**Exercise requirements:** Set down, exactly as written, the line containing "Given: Click the" and all the lines that follow it to the end of the entries below, omitting every picture.

(Collected data entries)

_ _ _

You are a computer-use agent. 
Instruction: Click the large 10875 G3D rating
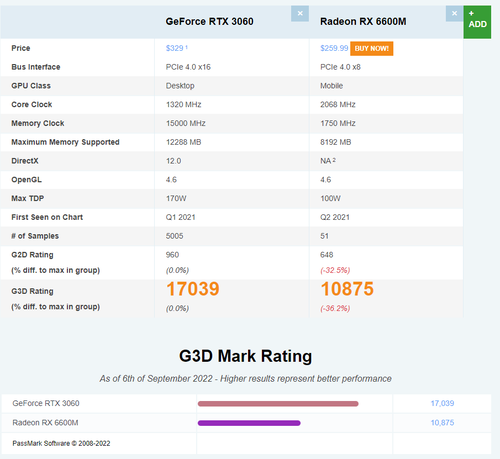(347, 289)
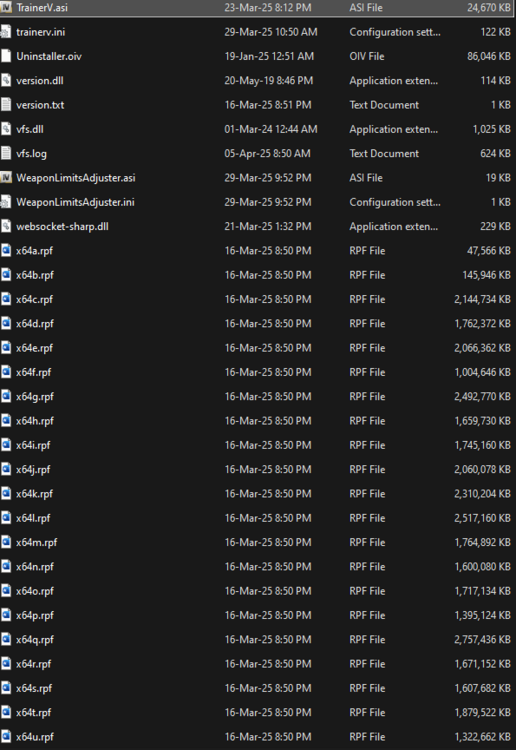Select the x64g.rpf file entry
Screen dimensions: 516x750
coord(258,397)
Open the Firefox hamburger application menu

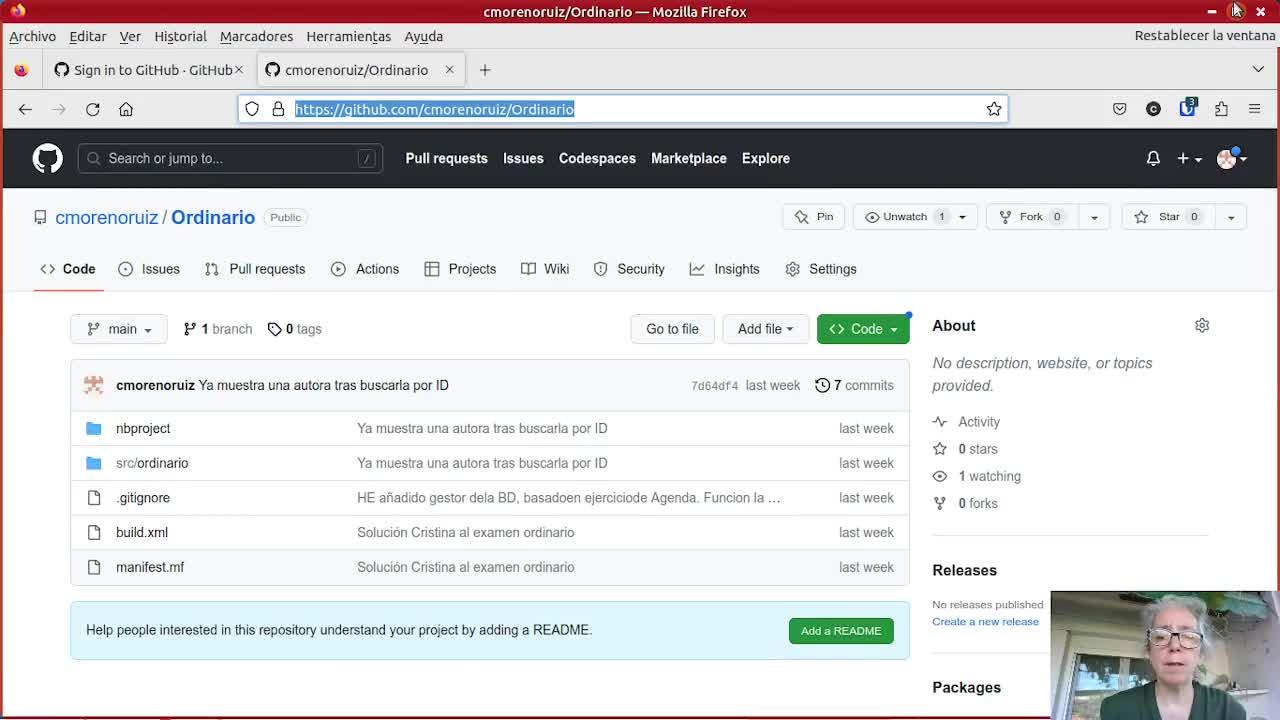pos(1254,109)
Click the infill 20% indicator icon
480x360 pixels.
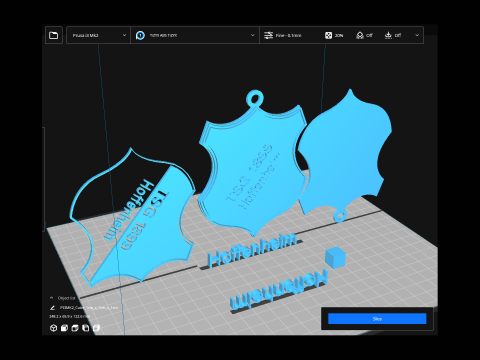click(328, 35)
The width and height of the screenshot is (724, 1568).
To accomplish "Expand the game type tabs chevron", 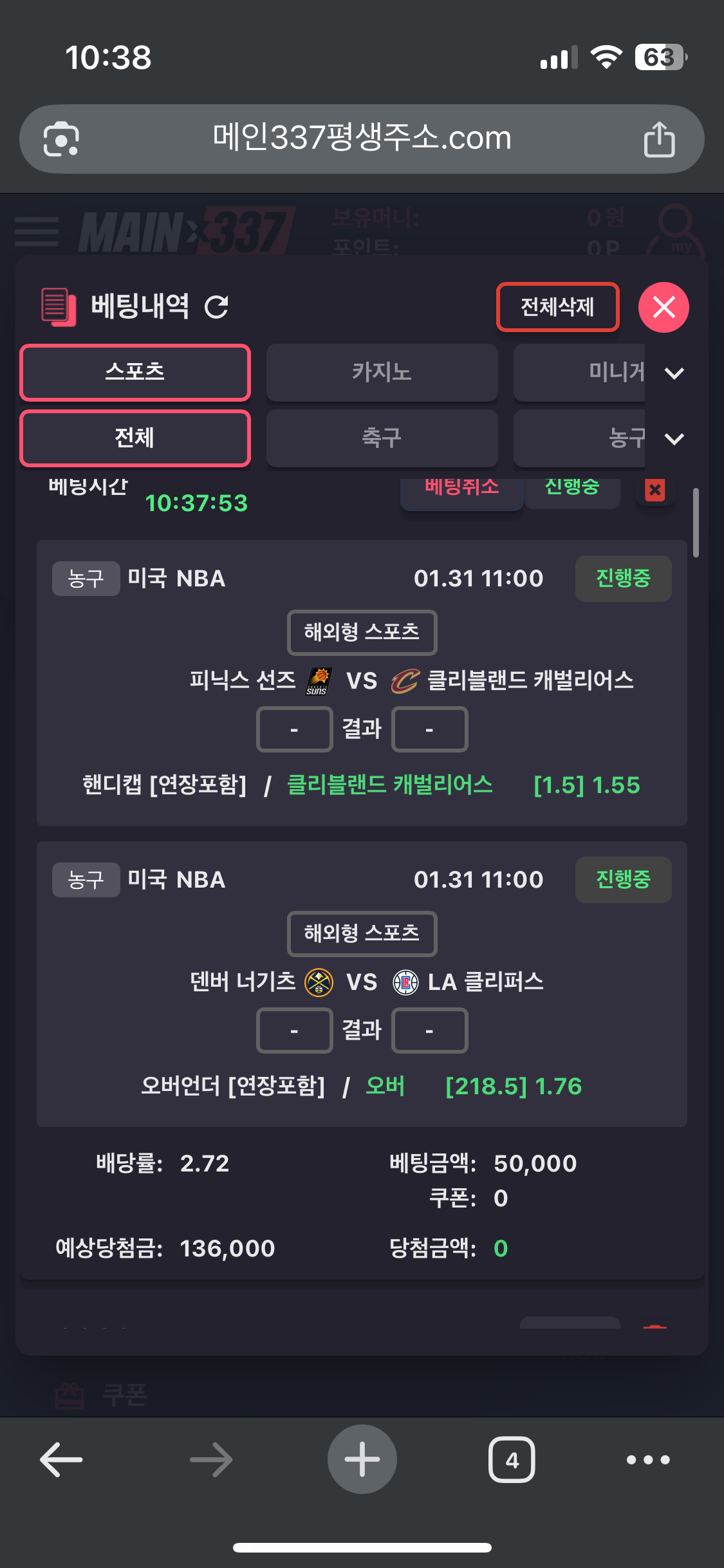I will (674, 373).
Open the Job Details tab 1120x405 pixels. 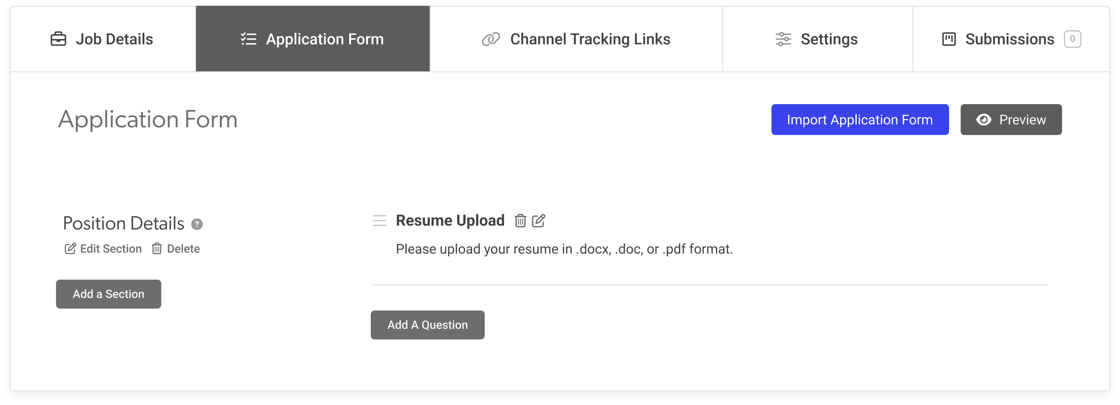102,39
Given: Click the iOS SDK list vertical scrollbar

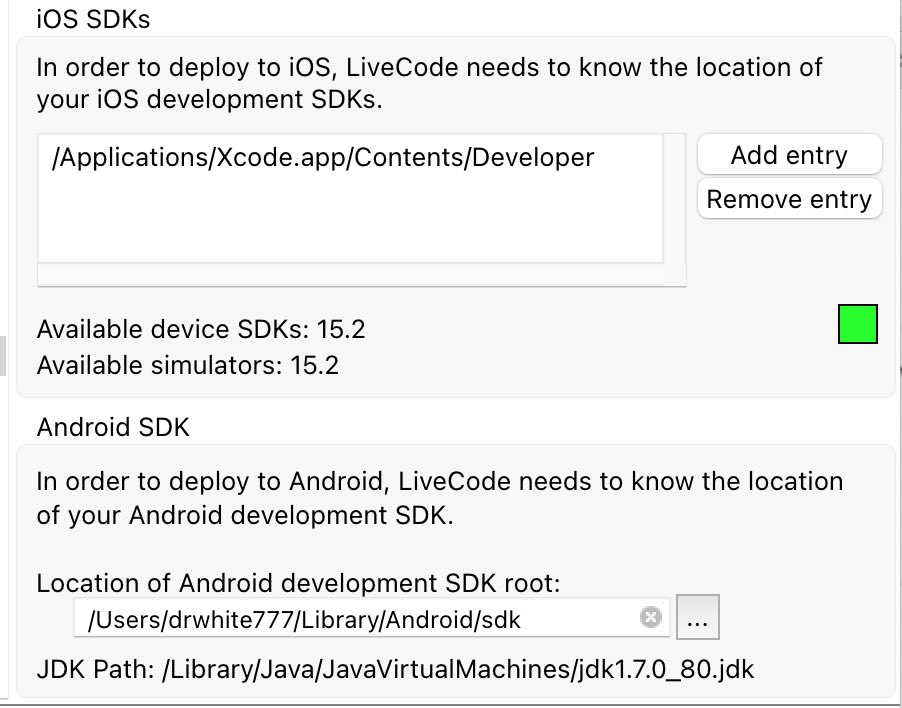Looking at the screenshot, I should click(x=675, y=200).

_ _ _

**Finished task:**
Given: Click the iOS SDK list vertical scrollbar

Looking at the screenshot, I should click(x=675, y=200).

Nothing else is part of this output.